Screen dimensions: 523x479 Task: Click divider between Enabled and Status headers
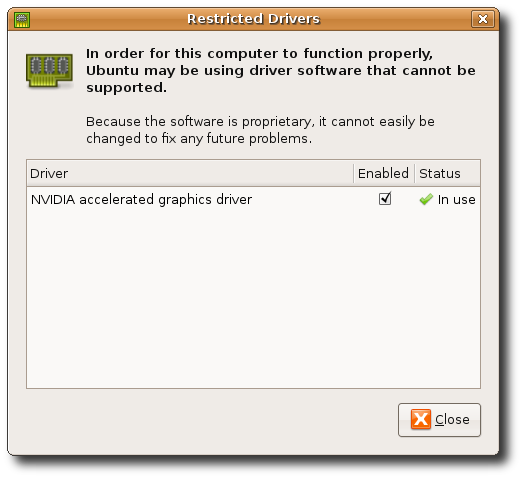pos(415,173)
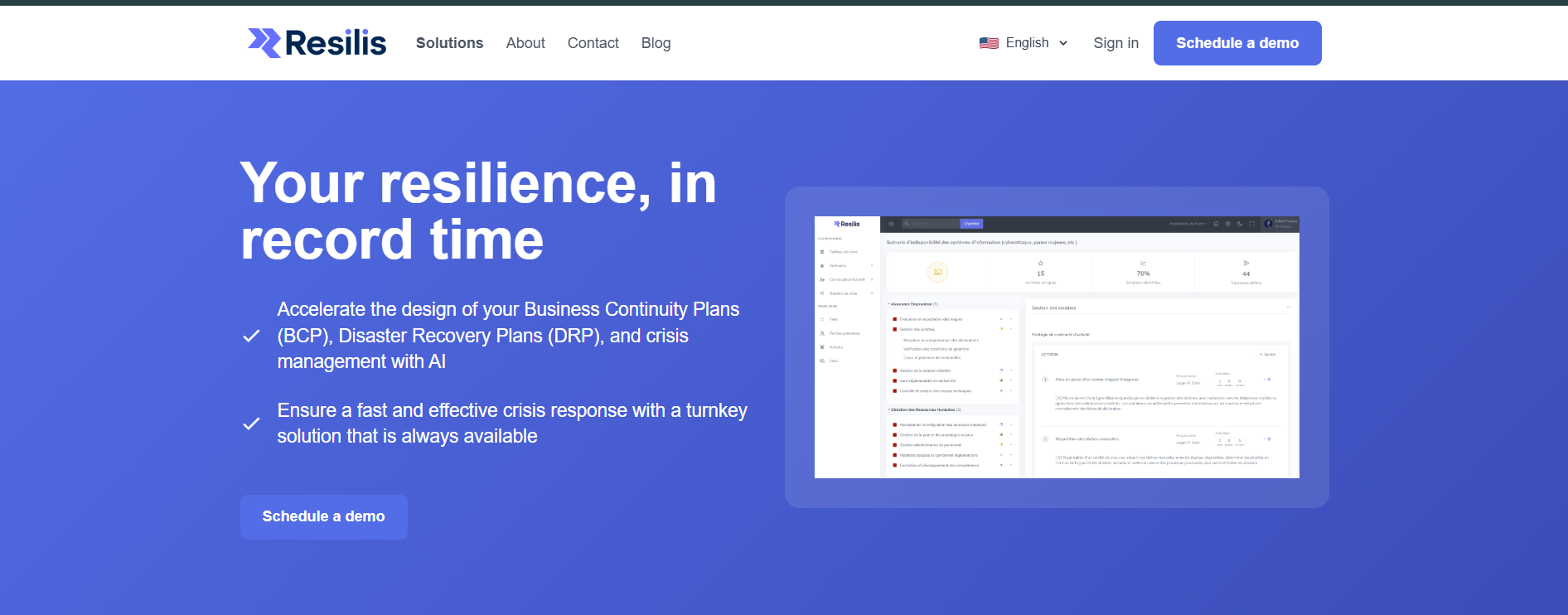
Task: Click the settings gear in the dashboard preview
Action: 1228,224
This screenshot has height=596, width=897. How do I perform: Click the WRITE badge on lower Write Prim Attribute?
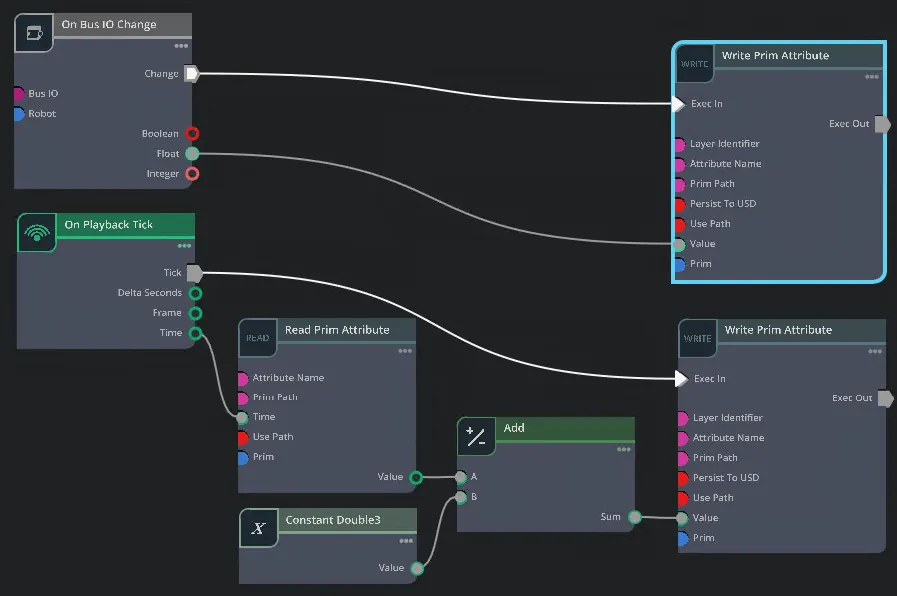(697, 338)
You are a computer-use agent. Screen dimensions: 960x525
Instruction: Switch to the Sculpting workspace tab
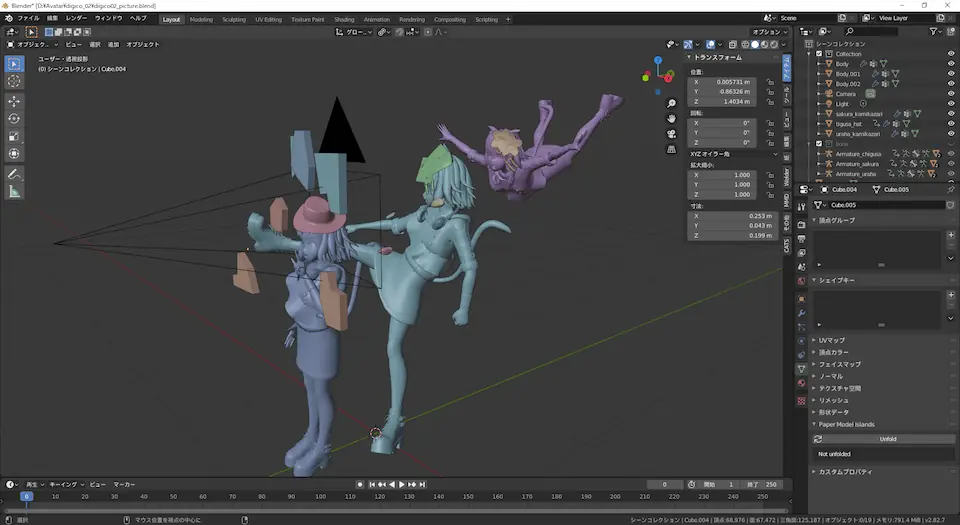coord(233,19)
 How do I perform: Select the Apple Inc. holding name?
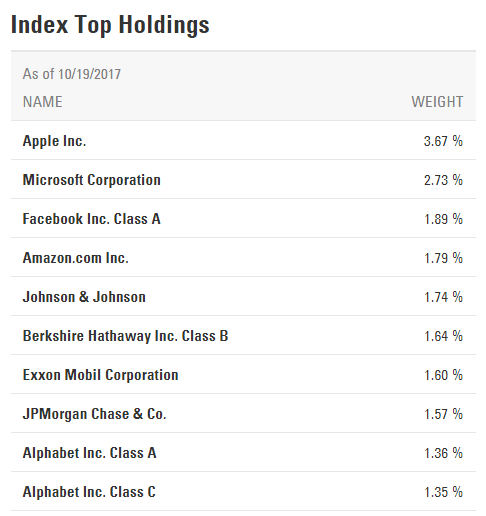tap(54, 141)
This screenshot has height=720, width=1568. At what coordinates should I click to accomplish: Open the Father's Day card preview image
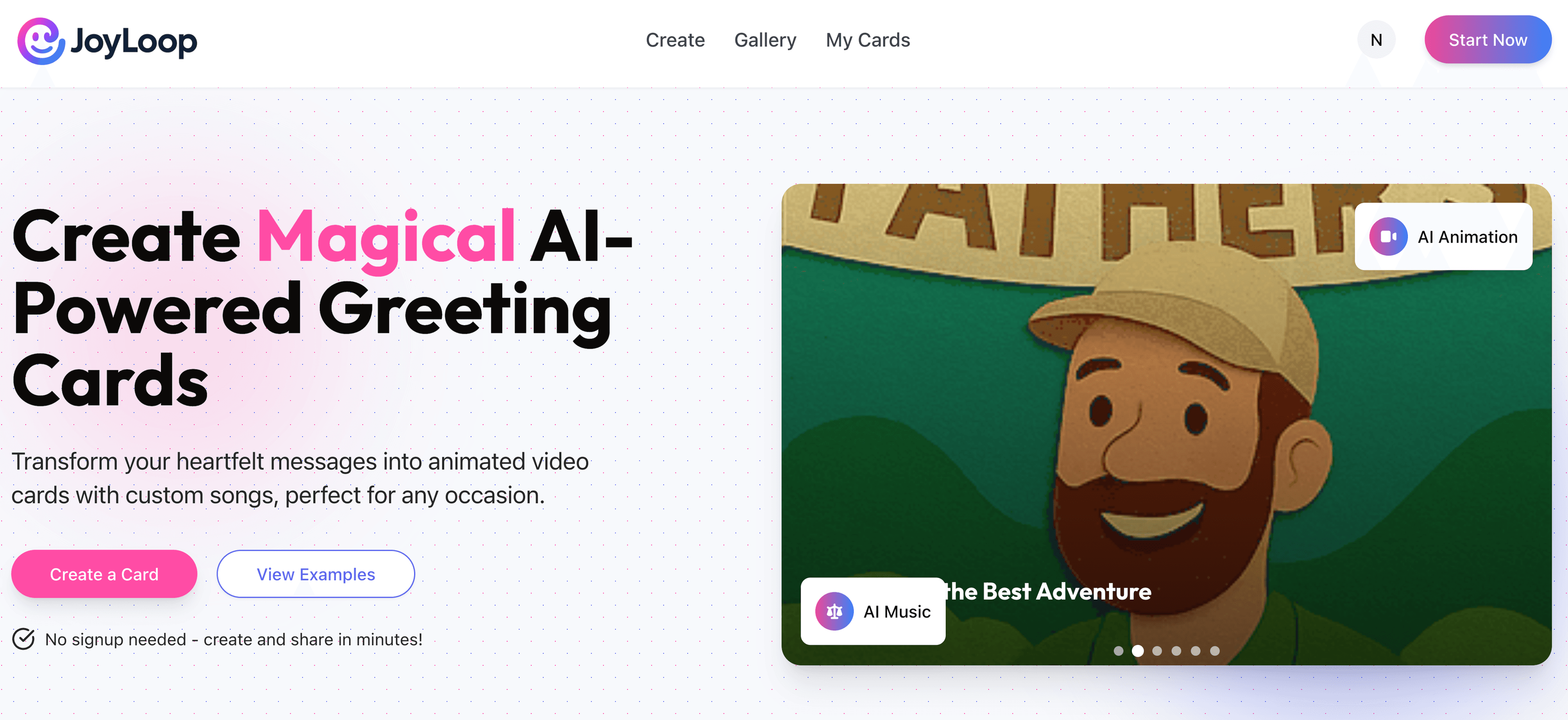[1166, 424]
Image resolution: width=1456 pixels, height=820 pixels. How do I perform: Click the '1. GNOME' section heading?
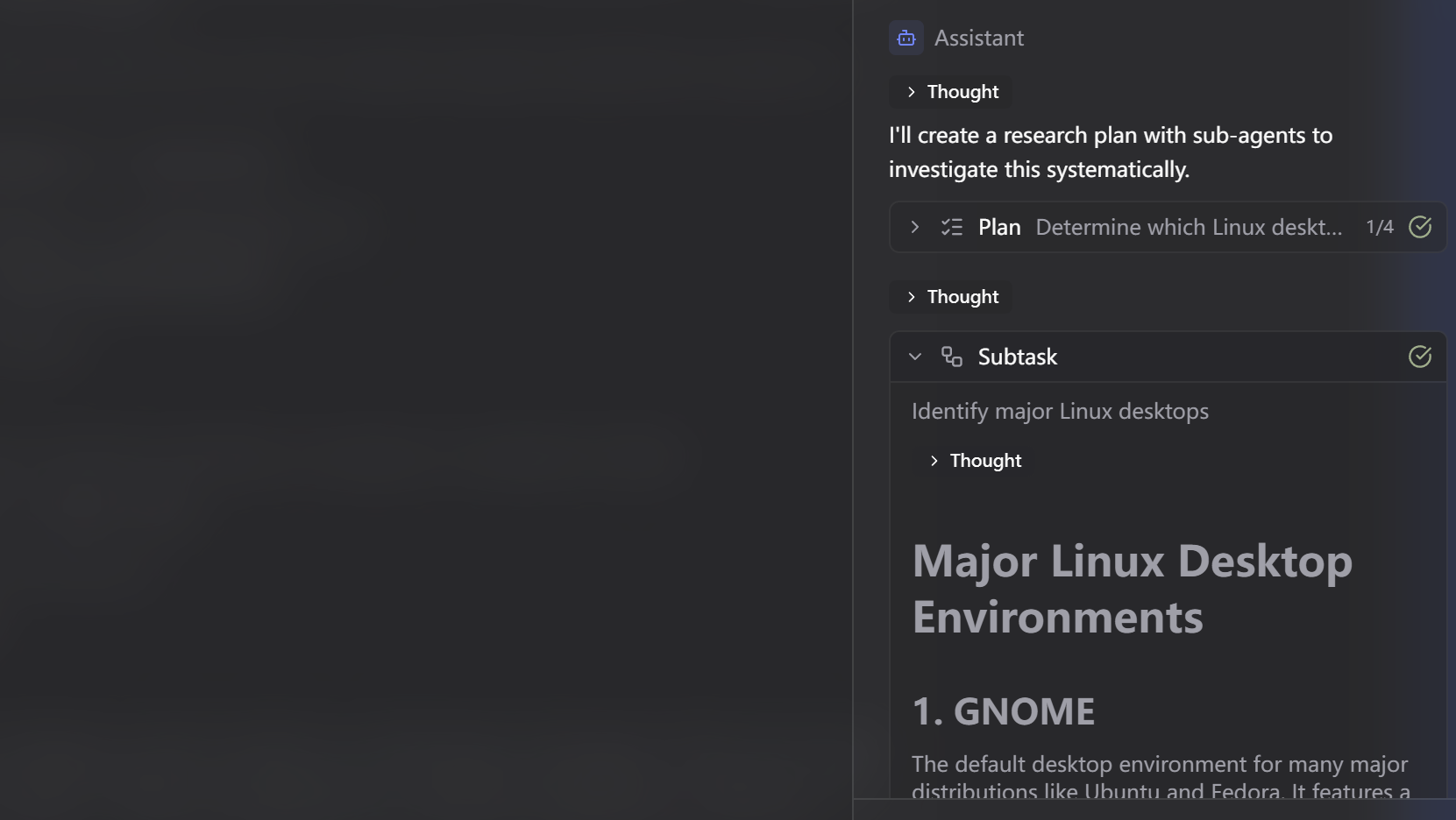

_ _ _ _

OBJECTIVE: Pull out each line of the items above that contains the string "preview", and copy those lines. Case counts.

FULL RESPONSE:
Task: Click the settings gear in the dashboard preview
This screenshot has height=720, width=1568. At what coordinates should I click to accomplish: Open the Father's Day card preview image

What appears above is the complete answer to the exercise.